(Stored data)
================================

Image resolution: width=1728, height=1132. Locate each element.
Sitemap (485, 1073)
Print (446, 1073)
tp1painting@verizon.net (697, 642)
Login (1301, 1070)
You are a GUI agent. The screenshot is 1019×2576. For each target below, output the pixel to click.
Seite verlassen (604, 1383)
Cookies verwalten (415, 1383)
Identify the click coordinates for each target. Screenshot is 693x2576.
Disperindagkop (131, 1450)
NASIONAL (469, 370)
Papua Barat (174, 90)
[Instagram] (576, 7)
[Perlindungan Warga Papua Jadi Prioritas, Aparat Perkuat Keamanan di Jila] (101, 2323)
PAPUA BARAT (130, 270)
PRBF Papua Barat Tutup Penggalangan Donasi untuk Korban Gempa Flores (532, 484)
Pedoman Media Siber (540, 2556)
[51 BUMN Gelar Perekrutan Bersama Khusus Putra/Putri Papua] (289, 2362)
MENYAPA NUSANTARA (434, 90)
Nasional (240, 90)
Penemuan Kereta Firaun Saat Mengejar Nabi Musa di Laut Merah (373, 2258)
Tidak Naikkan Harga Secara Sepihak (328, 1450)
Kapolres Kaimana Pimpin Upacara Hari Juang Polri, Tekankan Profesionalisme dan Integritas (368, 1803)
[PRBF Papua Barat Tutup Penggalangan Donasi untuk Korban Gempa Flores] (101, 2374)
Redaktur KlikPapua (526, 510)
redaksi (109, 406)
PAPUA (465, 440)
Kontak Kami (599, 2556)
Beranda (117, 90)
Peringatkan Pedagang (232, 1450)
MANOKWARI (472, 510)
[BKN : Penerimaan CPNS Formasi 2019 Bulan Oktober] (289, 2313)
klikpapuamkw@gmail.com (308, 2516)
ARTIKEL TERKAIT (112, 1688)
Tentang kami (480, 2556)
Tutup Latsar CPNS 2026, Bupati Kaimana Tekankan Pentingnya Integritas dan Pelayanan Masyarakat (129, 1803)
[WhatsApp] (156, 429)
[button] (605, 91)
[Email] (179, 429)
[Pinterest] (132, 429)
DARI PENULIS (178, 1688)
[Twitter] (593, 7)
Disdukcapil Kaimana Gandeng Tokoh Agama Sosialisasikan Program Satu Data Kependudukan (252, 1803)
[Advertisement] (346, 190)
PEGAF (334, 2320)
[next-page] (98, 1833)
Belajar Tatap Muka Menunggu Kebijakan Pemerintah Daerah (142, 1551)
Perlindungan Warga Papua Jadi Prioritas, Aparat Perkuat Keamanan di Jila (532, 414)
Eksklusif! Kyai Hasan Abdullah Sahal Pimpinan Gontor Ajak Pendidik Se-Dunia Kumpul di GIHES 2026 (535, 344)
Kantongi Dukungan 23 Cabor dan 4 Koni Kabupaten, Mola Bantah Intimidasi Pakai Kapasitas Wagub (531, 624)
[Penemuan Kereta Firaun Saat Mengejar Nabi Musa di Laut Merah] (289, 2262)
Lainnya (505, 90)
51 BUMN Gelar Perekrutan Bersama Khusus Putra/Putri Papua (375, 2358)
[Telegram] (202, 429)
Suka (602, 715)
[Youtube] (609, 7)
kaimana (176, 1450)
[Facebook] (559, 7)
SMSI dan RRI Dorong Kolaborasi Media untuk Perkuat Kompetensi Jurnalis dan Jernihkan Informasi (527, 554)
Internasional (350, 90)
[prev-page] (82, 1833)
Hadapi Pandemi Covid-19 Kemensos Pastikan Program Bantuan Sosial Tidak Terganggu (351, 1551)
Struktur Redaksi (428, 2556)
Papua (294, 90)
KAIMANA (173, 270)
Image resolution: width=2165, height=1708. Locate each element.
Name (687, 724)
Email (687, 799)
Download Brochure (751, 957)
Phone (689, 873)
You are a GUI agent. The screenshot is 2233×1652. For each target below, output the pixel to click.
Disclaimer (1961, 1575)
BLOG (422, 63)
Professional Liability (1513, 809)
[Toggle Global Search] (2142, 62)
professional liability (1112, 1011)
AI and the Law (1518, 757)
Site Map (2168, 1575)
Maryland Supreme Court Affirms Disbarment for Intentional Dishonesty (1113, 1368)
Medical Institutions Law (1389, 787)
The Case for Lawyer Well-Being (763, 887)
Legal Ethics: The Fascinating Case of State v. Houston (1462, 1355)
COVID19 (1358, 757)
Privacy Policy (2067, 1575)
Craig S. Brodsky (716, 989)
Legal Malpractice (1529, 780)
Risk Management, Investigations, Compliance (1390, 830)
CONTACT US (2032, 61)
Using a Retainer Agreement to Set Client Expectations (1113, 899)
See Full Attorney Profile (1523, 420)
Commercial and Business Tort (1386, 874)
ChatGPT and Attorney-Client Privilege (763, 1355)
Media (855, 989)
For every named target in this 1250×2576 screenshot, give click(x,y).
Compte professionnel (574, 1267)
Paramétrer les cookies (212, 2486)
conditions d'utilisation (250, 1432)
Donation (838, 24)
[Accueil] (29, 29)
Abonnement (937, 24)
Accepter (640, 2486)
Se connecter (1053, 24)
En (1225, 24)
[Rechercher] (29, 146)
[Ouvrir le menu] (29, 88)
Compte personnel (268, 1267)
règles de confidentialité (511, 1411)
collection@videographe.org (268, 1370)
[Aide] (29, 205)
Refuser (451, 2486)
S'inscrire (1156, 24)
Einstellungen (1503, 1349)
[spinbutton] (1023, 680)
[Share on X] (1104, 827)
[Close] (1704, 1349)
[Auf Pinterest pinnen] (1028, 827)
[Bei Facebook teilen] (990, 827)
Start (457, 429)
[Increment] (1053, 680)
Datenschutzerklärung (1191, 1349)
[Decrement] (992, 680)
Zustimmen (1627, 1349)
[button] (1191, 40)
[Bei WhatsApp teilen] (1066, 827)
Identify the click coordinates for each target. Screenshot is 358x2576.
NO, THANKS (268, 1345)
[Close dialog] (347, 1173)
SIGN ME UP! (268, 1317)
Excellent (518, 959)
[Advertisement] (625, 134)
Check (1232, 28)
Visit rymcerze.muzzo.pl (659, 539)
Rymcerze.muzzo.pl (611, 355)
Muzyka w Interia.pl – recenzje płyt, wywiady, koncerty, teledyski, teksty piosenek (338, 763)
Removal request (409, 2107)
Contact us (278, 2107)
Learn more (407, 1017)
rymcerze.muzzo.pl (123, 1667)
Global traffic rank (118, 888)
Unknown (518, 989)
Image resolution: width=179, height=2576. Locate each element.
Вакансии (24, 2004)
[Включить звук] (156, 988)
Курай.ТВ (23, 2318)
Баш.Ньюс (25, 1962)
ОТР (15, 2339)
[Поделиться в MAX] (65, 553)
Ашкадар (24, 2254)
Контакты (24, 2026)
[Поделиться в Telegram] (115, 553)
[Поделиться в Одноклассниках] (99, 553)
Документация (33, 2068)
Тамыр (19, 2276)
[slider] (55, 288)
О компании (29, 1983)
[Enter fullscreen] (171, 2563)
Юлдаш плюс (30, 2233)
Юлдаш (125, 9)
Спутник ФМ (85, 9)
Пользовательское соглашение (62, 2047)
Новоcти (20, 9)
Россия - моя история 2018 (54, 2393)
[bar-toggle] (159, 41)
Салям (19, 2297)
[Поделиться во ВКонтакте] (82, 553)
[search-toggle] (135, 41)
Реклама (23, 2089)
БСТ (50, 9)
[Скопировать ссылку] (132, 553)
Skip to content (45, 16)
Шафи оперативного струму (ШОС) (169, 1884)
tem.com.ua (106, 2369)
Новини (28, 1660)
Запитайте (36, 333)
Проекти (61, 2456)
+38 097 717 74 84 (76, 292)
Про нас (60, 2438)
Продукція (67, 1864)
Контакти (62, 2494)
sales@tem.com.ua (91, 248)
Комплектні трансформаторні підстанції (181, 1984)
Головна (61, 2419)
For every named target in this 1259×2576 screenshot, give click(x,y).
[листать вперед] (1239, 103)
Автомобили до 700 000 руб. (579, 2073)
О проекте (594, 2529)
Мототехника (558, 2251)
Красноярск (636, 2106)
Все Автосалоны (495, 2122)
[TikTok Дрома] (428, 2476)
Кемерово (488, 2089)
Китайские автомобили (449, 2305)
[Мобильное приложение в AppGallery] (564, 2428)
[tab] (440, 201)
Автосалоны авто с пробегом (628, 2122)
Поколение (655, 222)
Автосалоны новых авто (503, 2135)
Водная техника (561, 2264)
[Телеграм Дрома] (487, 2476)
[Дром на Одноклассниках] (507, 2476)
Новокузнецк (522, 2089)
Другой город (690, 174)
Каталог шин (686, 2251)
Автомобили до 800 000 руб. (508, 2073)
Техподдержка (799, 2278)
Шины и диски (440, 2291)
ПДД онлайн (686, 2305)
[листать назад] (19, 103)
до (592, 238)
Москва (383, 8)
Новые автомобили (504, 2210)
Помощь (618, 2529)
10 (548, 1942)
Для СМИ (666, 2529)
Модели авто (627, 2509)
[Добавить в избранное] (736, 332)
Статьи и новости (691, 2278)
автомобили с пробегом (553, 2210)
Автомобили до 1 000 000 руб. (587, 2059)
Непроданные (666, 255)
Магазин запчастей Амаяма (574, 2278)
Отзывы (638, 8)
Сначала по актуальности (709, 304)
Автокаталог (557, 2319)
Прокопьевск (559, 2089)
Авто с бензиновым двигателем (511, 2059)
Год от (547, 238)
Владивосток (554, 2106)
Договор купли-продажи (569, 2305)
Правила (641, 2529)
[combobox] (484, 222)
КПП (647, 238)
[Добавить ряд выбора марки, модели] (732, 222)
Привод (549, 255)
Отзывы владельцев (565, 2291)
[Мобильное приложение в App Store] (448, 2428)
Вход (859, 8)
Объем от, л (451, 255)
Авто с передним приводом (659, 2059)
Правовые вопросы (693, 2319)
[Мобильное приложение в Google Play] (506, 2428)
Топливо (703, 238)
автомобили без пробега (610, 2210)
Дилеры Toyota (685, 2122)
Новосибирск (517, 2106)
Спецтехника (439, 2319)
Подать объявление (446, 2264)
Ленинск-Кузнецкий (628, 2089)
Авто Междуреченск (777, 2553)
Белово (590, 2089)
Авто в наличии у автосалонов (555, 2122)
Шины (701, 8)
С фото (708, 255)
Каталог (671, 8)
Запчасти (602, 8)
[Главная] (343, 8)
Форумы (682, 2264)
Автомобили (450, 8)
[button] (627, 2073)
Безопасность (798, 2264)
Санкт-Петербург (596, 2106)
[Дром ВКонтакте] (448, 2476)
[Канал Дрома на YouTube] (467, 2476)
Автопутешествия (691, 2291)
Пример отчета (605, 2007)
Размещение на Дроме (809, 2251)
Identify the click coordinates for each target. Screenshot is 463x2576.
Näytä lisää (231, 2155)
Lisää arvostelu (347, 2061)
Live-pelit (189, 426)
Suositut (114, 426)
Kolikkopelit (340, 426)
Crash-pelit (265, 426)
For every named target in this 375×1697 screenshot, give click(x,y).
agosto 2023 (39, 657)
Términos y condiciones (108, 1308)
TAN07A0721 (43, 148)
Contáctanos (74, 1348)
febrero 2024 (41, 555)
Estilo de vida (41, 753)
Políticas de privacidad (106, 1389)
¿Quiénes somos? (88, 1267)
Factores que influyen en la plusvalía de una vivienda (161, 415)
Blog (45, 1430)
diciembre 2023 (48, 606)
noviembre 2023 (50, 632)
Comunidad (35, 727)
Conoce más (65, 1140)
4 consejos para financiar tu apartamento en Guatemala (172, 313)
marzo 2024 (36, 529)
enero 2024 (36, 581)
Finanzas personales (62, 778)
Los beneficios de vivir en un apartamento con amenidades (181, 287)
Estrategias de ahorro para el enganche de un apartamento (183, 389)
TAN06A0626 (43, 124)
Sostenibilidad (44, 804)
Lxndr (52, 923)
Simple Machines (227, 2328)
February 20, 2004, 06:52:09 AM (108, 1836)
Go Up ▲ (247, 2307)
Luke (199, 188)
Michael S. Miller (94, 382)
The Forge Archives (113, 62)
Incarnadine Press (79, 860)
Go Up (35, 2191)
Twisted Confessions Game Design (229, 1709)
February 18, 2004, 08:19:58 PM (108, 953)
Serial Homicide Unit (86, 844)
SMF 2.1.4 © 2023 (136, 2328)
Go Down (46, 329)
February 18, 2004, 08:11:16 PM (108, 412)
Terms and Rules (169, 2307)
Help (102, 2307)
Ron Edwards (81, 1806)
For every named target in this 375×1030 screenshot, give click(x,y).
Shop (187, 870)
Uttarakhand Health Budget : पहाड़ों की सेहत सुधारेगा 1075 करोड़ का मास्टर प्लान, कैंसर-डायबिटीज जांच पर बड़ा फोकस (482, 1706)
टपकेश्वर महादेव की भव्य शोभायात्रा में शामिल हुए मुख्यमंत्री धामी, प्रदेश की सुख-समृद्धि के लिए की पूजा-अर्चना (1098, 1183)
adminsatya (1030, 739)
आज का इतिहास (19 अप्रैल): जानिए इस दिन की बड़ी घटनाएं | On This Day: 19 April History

================================

When you reach the line that contains "[next-page] (98, 1833)", stop; that line and every line before it, from the very first line of the data, should be restated word for word.

OUTPUT ▸
Image resolution: width=1728, height=1132. Locate each element.
Sitemap (485, 1073)
Print (446, 1073)
tp1painting@verizon.net (697, 642)
Login (1301, 1070)
You are a GUI agent. The screenshot is 1019×2576. For each target below, output the pixel to click.
Seite verlassen (604, 1383)
Cookies verwalten (415, 1383)
Identify the click coordinates for each target. Screenshot is 693x2576.
Disperindagkop (131, 1450)
NASIONAL (469, 370)
Papua Barat (174, 90)
[Instagram] (576, 7)
[Perlindungan Warga Papua Jadi Prioritas, Aparat Perkuat Keamanan di Jila] (101, 2323)
PAPUA BARAT (130, 270)
PRBF Papua Barat Tutup Penggalangan Donasi untuk Korban Gempa Flores (532, 484)
Pedoman Media Siber (540, 2556)
[51 BUMN Gelar Perekrutan Bersama Khusus Putra/Putri Papua] (289, 2362)
MENYAPA NUSANTARA (434, 90)
Nasional (240, 90)
Penemuan Kereta Firaun Saat Mengejar Nabi Musa di Laut Merah (373, 2258)
Tidak Naikkan Harga Secara Sepihak (328, 1450)
Kapolres Kaimana Pimpin Upacara Hari Juang Polri, Tekankan Profesionalisme dan Integritas (368, 1803)
[PRBF Papua Barat Tutup Penggalangan Donasi untuk Korban Gempa Flores] (101, 2374)
Redaktur KlikPapua (526, 510)
redaksi (109, 406)
PAPUA (465, 440)
Kontak Kami (599, 2556)
Beranda (117, 90)
Peringatkan Pedagang (232, 1450)
MANOKWARI (472, 510)
[BKN : Penerimaan CPNS Formasi 2019 Bulan Oktober] (289, 2313)
klikpapuamkw@gmail.com (308, 2516)
ARTIKEL TERKAIT (112, 1688)
Tentang kami (480, 2556)
Tutup Latsar CPNS 2026, Bupati Kaimana Tekankan Pentingnya Integritas dan Pelayanan Masyarakat (129, 1803)
[WhatsApp] (156, 429)
[button] (605, 91)
[Email] (179, 429)
[Pinterest] (132, 429)
DARI PENULIS (178, 1688)
[Twitter] (593, 7)
Disdukcapil Kaimana Gandeng Tokoh Agama Sosialisasikan Program Satu Data Kependudukan (252, 1803)
[Advertisement] (346, 190)
PEGAF (334, 2320)
[next-page] (98, 1833)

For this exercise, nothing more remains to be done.